Reindeer are known to be adaptable, being able to survive temperatures as low as -70 and as high as +35 Celsius. Though their numbers are at a low just now, we can only hope that they up again. And we may still be able to stop global warming too, which would, we assume, benefit reindeer. Of course it doesn’t stop at reindeer though, as global warming is already affecting both animals and people in huge areas all over the world.

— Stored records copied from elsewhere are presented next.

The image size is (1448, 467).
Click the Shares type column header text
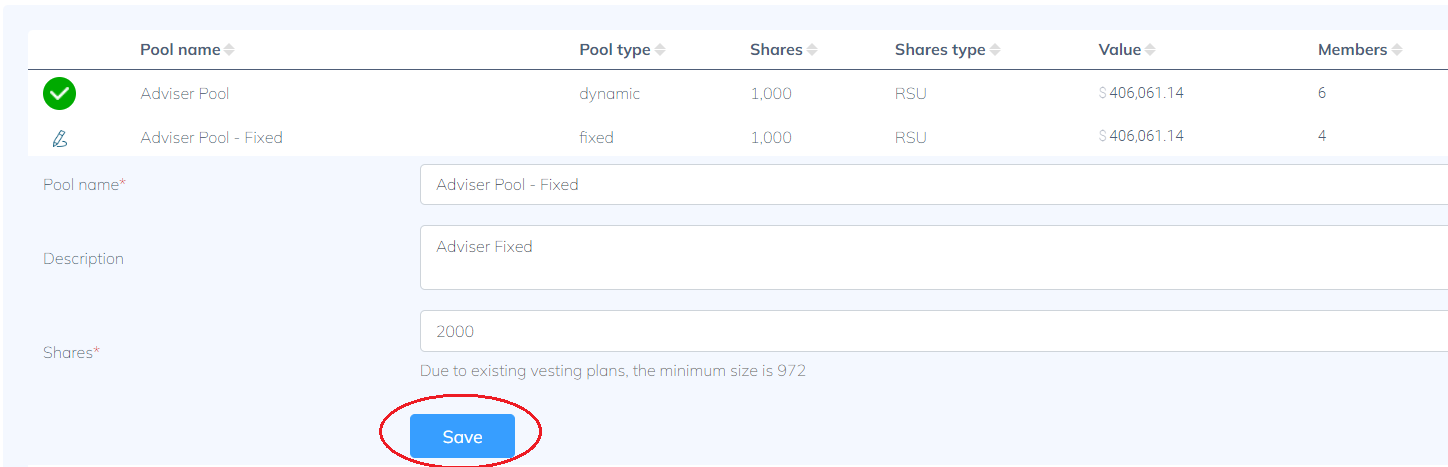939,50
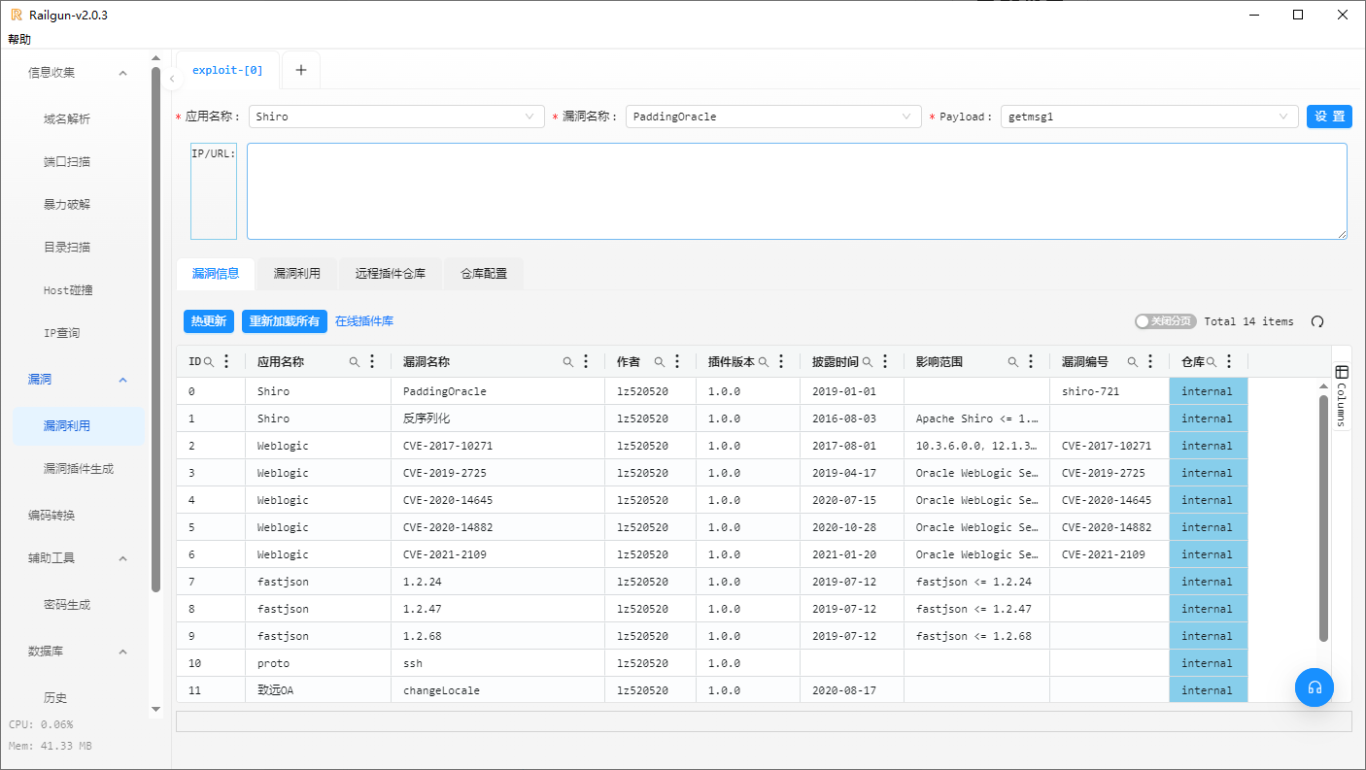This screenshot has width=1366, height=770.
Task: Open the headset support floating button
Action: pyautogui.click(x=1314, y=687)
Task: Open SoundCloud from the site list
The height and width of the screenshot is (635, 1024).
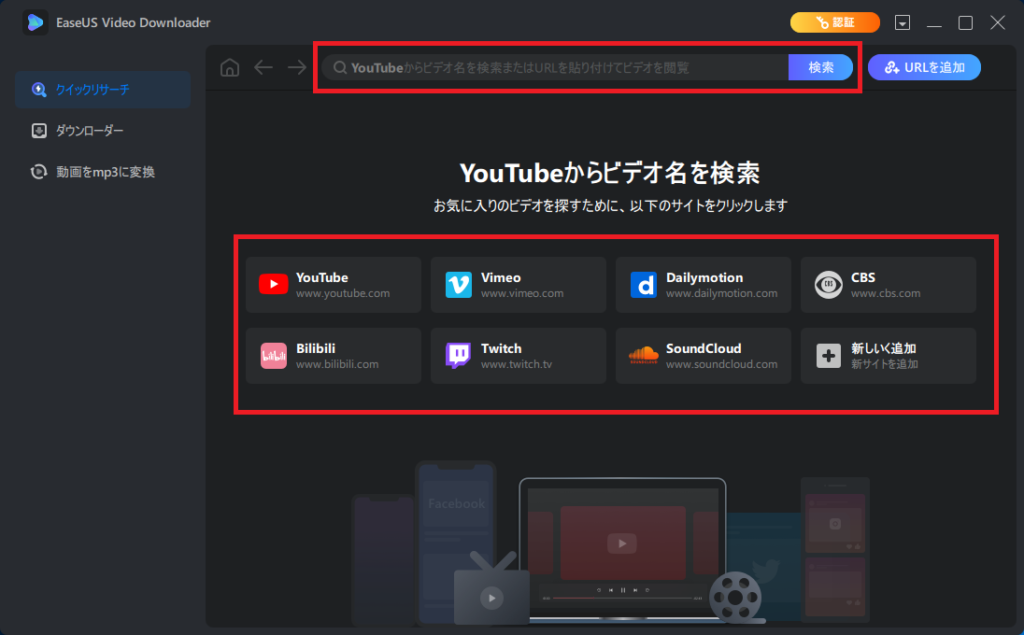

Now there are big discussions going on about how to stop global warming, with people even calling Greta Thunberg a climate denier as she advocates that people should make lifestyle changes, thereby indicating that we individuals can still turn it around. To most scientists this seems highly unlikely, and change needs to come from higher up (big businesses and governments) in order to have an effect. However, for a message to come across the messenger needs to be trustworthy and reliable too, which goes hand in hand with Thunberg leading a climate-friendly lifestyle whilst campaigning for governments and companies to change our current system. I’d say in order to do something and make a statement, change whatever you can in your own life to become more climate-friendly, e.g. buying less new stuff, buying local produce rather than import, flying less, and opting for public transport, bicycles and your feet instead of your car when possible. It’s also worth your while having a look at what your workplace could change to be more environmentally friendly (see our blog on ‘our bit for the environment’). If you can then let (local) politicians and companies hear your voice, either via social media, emails and messages, and/or protests, lobbying or similar, you’re practically doing everything you can. System change not climate change! Power to the people.